Google lehnt hin und wieder E-Mails ab, die per IPv6 eingeliefert werden. Der Mailserver ist korrekt konfiguriert, SPF, DKIM, DMARC und DANE sind vorhanden, kein Eintrag auf irgendeiner Blacklist. Per IPv4 geht die gleiche Mail problemlos durch.

Die Fehlermeldung

550-5.7.1 Our system has detected that this message is likely
550-5.7.1 unsolicited mail. To reduce the amount of spam sent
550-5.7.1 to Gmail, this message has been blocked.

Der verlinkte Support-Artikel hilft nicht weiter. Alle Vorgaben sind erfüllt. Googles Antwort auf Nachfrage: „Warum genau eine E-Mail abgewiesen wird, können wir Ihnen leider nicht mitteilen.“ Das betrifft gmail.com, googlemail.com und jede bei Google gehostete Domain gleichermaßen.

Workaround: IPv4-only für Google

Da Google per IPv4 keine Probleme macht, lässt sich Postfix so konfigurieren, dass E-Mails an Google-Domains nur über IPv4 zugestellt werden. Das ist unnötig, ärgerlich und widerspricht dem Gedanken hinter IPv6. Aber es funktioniert.

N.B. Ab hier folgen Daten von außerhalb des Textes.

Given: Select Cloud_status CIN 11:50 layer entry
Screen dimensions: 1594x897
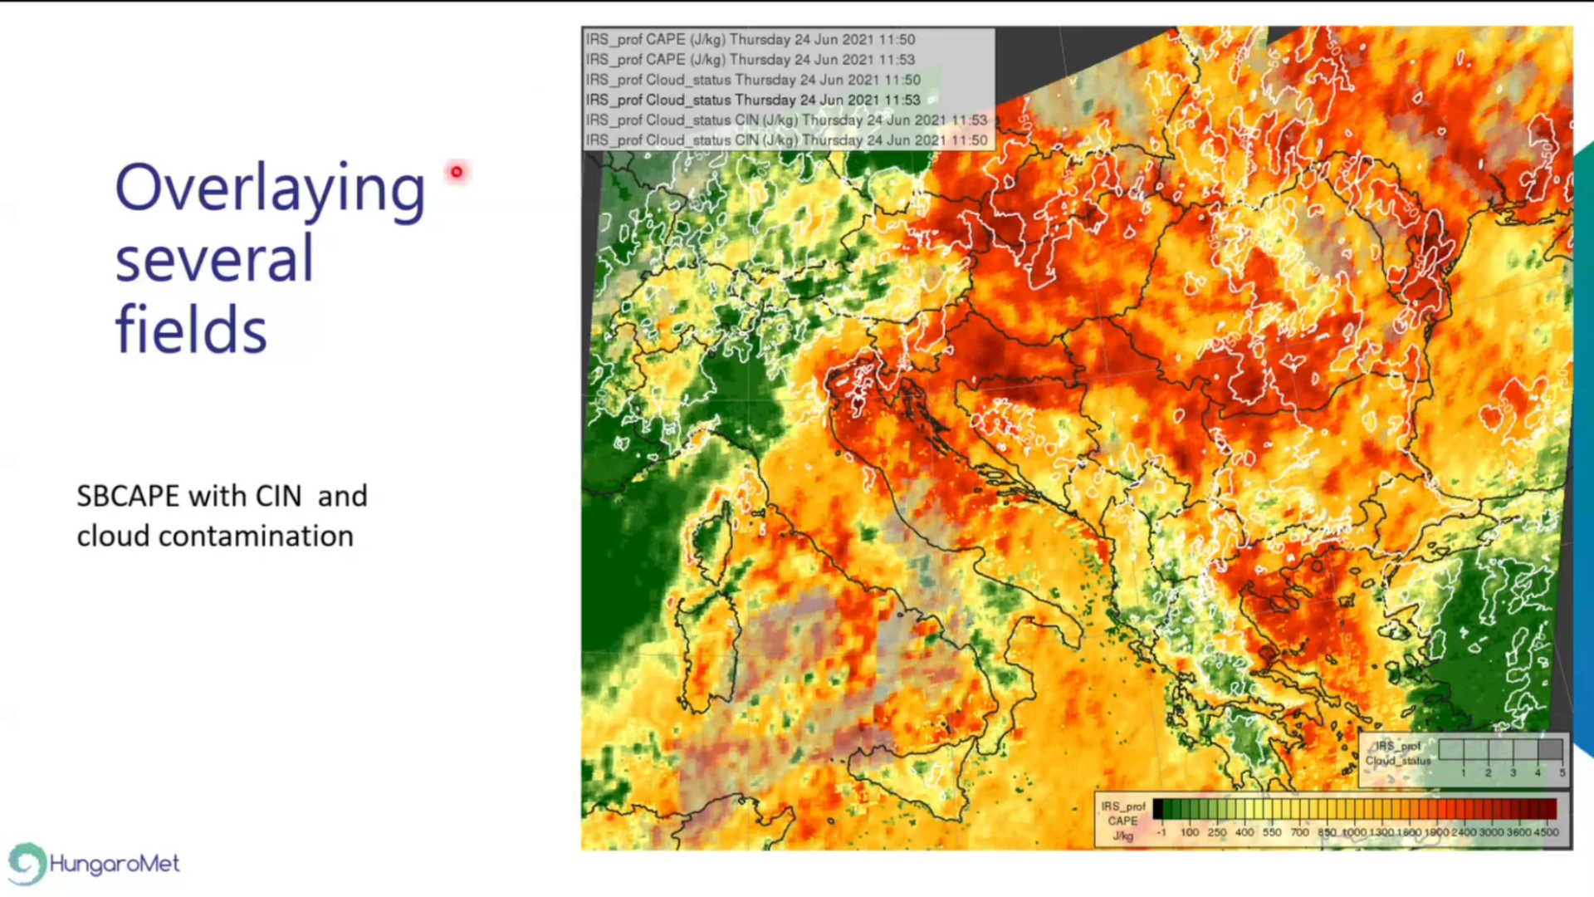Looking at the screenshot, I should 785,140.
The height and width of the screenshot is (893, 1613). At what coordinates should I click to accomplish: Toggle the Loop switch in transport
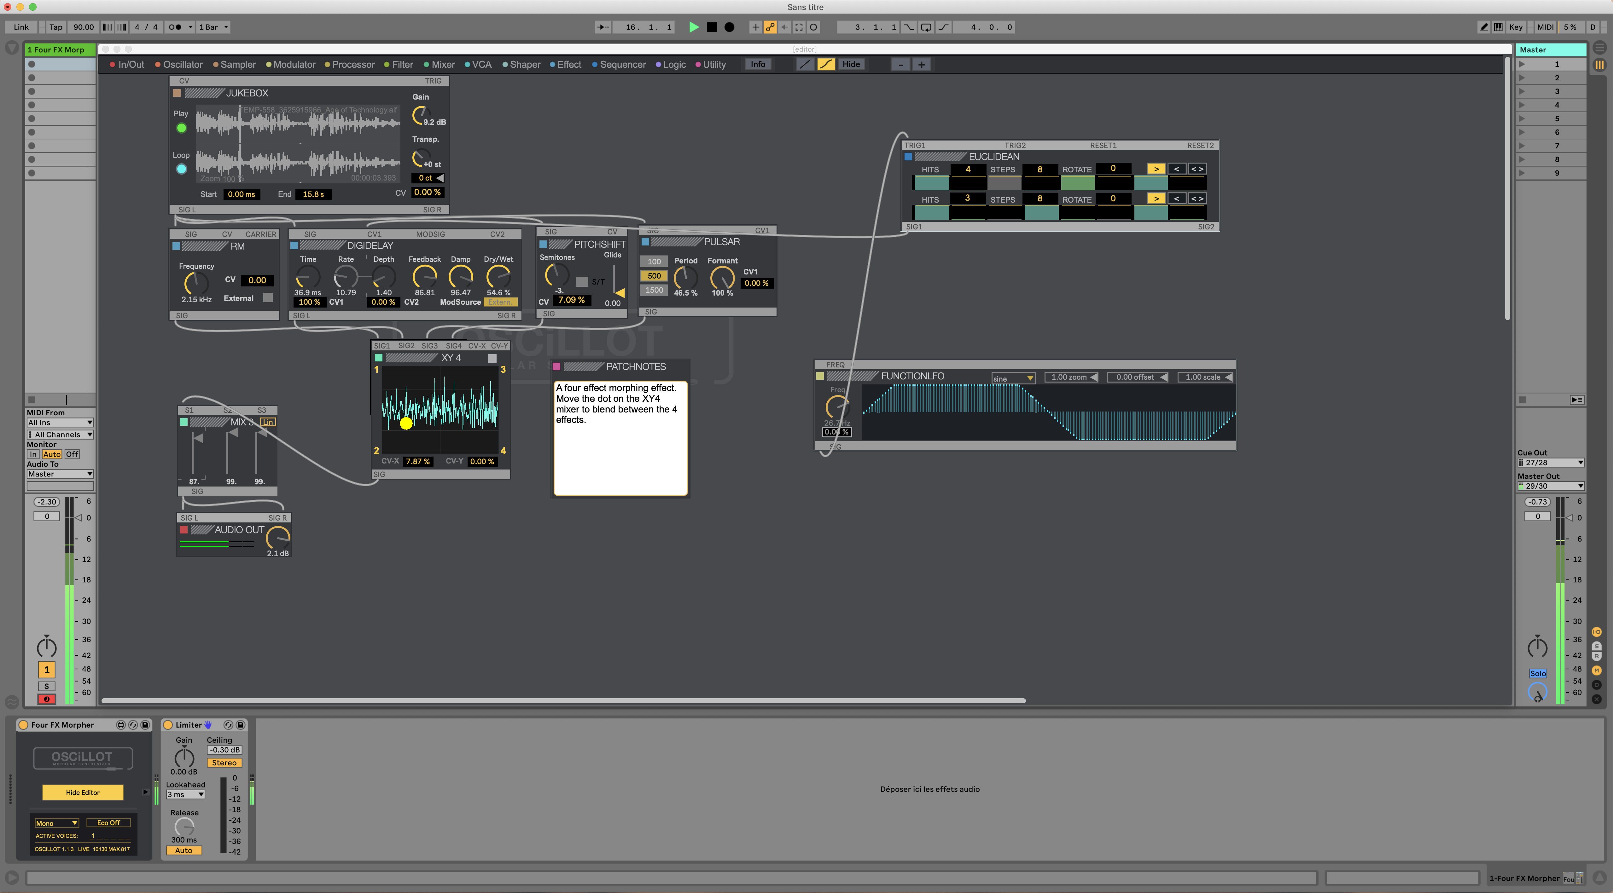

In /etc/postfix/master.cf einen eigenen SMTP-Service anlegen, der nur IPv4 spricht:

smtp4     unix  -       -       -       -       -       smtp -o inet_protocols=ipv4

In /etc/postfix/main.cf die Transport Map aktivieren:

transport_maps = hash:/etc/postfix/transport

Die betroffenen Domains in /etc/postfix/transport eintragen:

googlemail.com smtp4:
gmail.com smtp4:

Anwenden und Postfix neu laden:

postmap /etc/postfix/transport
service postfix reload

E-Mails an Google-Domains gehen ab sofort nur noch über IPv4 raus. Wer weitere Domains pro Ziel steuern will, findet in Postfix TLS Policy Maps einen ähnlichen Ansatz.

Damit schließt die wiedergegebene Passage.